(Stored data entries)
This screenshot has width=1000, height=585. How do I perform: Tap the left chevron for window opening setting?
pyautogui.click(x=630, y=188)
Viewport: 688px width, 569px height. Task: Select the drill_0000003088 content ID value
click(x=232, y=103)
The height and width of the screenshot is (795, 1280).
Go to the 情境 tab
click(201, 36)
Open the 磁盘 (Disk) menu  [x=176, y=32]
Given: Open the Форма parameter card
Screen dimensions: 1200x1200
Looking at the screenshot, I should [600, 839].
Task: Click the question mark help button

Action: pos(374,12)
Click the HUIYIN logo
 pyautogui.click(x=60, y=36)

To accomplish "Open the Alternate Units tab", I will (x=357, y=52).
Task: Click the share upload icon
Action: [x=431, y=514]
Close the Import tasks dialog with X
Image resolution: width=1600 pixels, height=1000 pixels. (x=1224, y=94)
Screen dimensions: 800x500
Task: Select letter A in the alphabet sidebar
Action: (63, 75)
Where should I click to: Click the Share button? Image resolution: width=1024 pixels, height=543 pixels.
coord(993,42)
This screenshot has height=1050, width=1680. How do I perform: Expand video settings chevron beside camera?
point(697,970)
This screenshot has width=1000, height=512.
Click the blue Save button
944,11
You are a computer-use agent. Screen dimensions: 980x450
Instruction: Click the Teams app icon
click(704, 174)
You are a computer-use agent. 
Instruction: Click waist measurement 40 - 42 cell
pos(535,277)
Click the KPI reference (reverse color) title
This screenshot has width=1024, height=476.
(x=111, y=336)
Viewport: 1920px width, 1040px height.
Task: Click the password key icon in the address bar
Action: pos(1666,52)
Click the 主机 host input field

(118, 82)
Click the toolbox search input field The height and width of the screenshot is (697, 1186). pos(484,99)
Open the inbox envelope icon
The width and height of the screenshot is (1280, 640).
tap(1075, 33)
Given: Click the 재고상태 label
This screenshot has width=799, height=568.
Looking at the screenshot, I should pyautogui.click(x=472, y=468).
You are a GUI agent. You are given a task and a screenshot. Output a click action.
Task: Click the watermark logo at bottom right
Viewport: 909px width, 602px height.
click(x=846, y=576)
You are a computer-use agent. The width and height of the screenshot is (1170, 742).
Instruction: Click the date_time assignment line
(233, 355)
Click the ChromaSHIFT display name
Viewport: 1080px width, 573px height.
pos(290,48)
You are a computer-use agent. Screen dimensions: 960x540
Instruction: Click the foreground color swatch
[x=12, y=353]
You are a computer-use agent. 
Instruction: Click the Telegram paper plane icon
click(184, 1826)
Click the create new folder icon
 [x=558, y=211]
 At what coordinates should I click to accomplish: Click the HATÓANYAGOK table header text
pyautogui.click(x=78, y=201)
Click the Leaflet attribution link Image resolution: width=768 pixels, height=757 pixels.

*WHAT YOU HAVE TO DO*:
Out of the entries above, write out only the lines between the line holding "Given: Click the 재고상태 label" and the line holding "You are a computer-use agent. The", inclusive, each exactly as given.

*EXERCISE ANSWER*:
Given: Click the 재고상태 label
This screenshot has width=799, height=568.
Looking at the screenshot, I should pyautogui.click(x=472, y=468).
You are a GUI agent. You are given a task and a screenshot. Output a click action.
Task: Click the watermark logo at bottom right
Viewport: 909px width, 602px height.
click(x=846, y=576)
You are a computer-use agent. The width and height of the screenshot is (1170, 742).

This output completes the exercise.